Anni dopo la morte di Aldo, un noto esponente della banda di Is Mirrionis confessò la sua partecipazione al delitto per il quale venne arrestato mio fratello, portando in causa altre persone, due delle quali condannate in via definitiva. Nel processo a questi componenti emersero aspetti inquietanti, uno dei tanti: tutta la mala e il quartiere di Is mirrionis sapeva dell'innocenza di Aldo ma parlare significava morire o incorrere in situazioni di notevole disagio..D'altronde, anche un rapporto di un ispettore, due anni dopo la morte di Aldo, indicava altri responsabili per la morte del commerciante anni dopo imputati e uno di questi condannato. Ma questo rapporto rimase cristallizzato in questura, nonostante i giudici avessero domandato alla questura se vi erano nuovi elementi, la questura rispose:che non ve ne erano.

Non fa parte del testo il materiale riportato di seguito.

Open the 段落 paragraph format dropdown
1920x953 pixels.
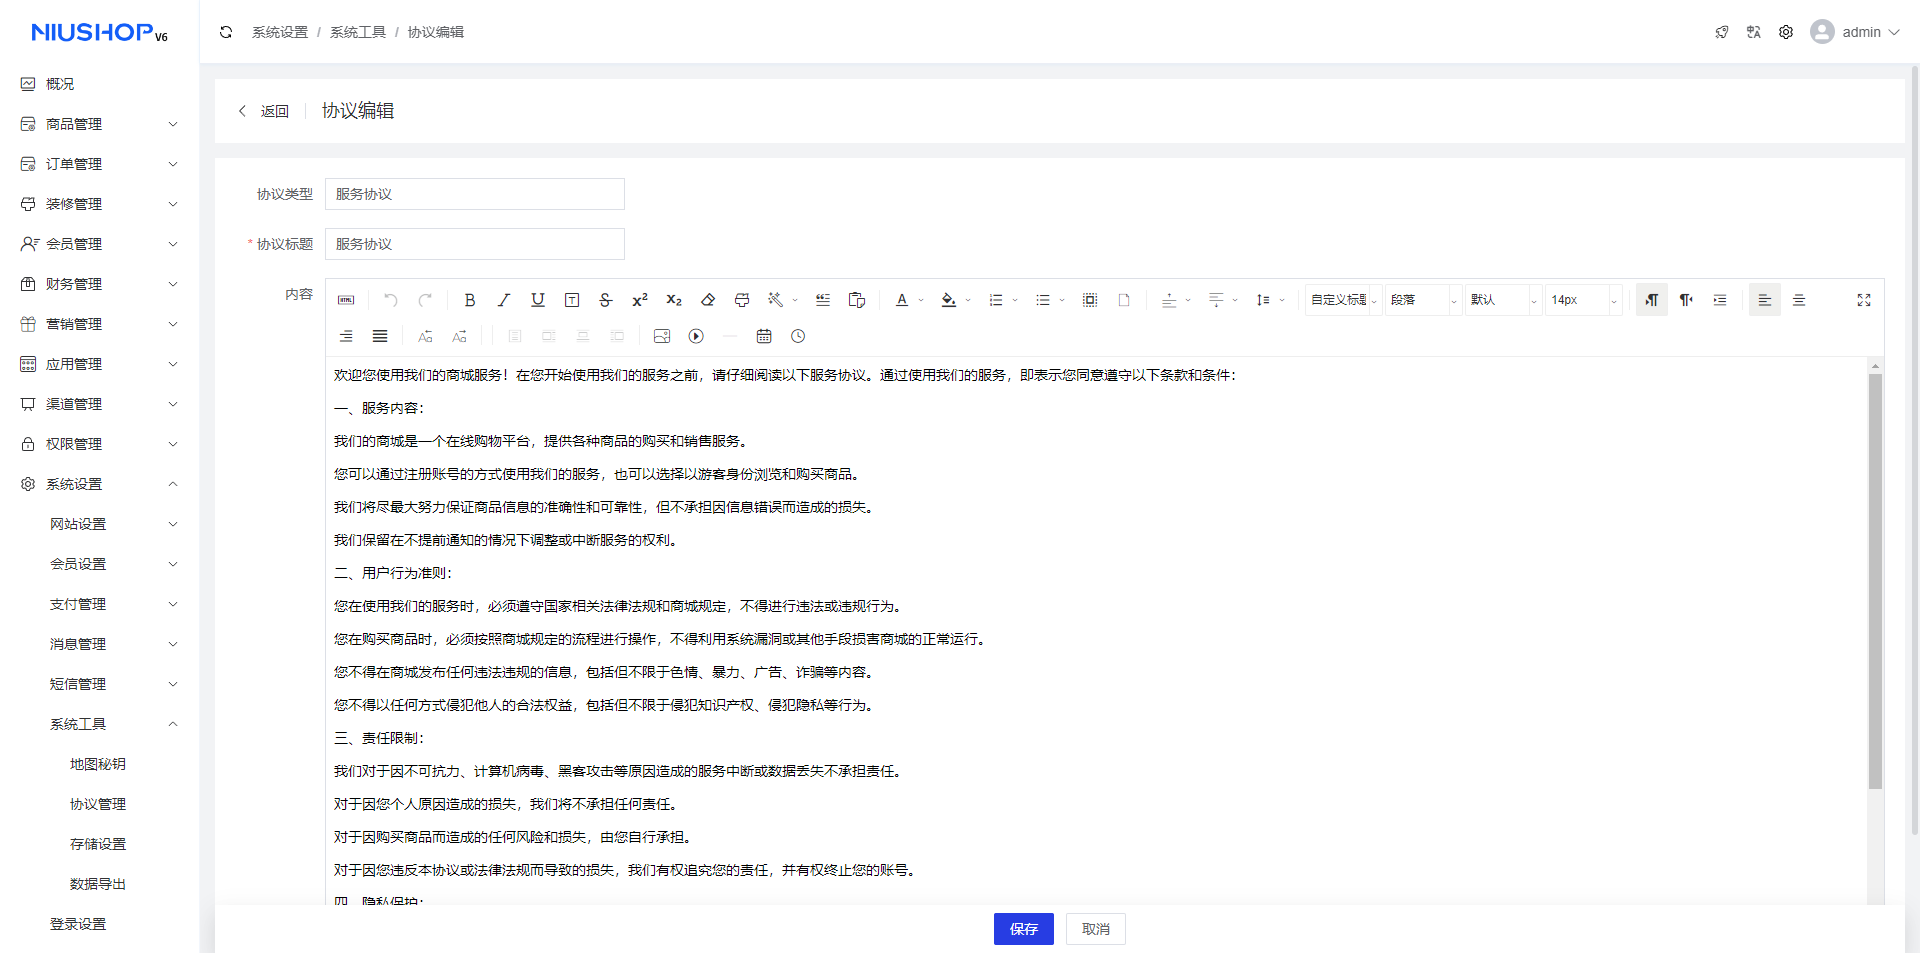1423,300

Il caso di Aldo è stato aperto tante volte, la maggior parte su mia iniziativa; l'ultima istanza da me fatta è stata perché ipotizzavo il delitto volontario, aggravato ai danni di Aldo e sottolineavo anche che nel referto autoptico i medici facevano figurare quantità e dosaggi di una terapia metadonica inesistente. Il caso è stato chiuso ma l'anno scorso ho ripresentato, tramite un' avvocatessa di Foggia, Rosa Federici, un'altra istanza in Tribunale per la riapertura della vicenda.
Poco tempo dopo, esattamente nel novembre del 2009, fece irruzione in casa mia la polizia, senza mandato, piombò nella mia stanza quando ancora mi trovavo addormentato e mi sottopose a domande e nell'occasione si trovò ad assistere alla scena mia madre affetta da Alzheimer...In parole povere una persona in scooter del colore uguale al mio aveva tentato una rapina, ma la polizia per fortuna dovette constatare che il motore del mio scooter era freddo e che quindi: non poteva essere quello utilizzato per la rapina. Anche i vertici della polizia dichiararono che ero risultato completamente estraneo al fatto delittuoso. Per dovere di cronaca devo dire che chi decise di inviare gli agenti 24 anni fa in casa mia, con la motivazione che Aldo era stato visto due o tre giorni prima del delitto del commerciante nei pressi del negozio, è lo stesso uomo che oggi sta a capo degli investigatori che sono venuti improvvisamente nella mia stanza..e, credetemi, non è stato tanto bello.
Circa un mese fa è stato appiccato fuoco alla portineria del palazzo in cui abita la madre di un magistrato cagliaritano. Pare che abbiano utilizzato un giornale pubblicitario e una bomboletta spray che per fortuna non è esplosa. Tutto il mondo politico, soprattutto quello di sinistra e la CGIL, e il mondo legale hanno espresso giustamente la solidarietà al magistrato.
Mi chiedo perché a mia madre non è stata manifestata nessuna solidarietà dopo che la polizia ha fatto irruzione in casa mia con modalità ancora al vaglio della magistratura. Ma in ogni caso
l'errore delle forze dell'ordine è stato riconosciuto subito da loro stesse anche se nessuno ha chiesto scusa ufficialmente. La storia di mio fratello, come dicevo prima, ha dato molto e continua a dare a favore di una giustizia più equa.
Tornando al questore, prima di andare via, gli chiesi se nel delitto per il quale fu accusato mio fratello c'erano persone da coprire, mi rispose:che non sapeva niente perché ormai era già fuori dalla mobile. Lo salutai e, dopo un paio di passi, mi voltai e l'alto funzionario dello Stato mi disse: "Scardella, per favore, non mi metta nei guai."
Pensai: "A che punto siamo arrivati, la polizia che ha paura di me".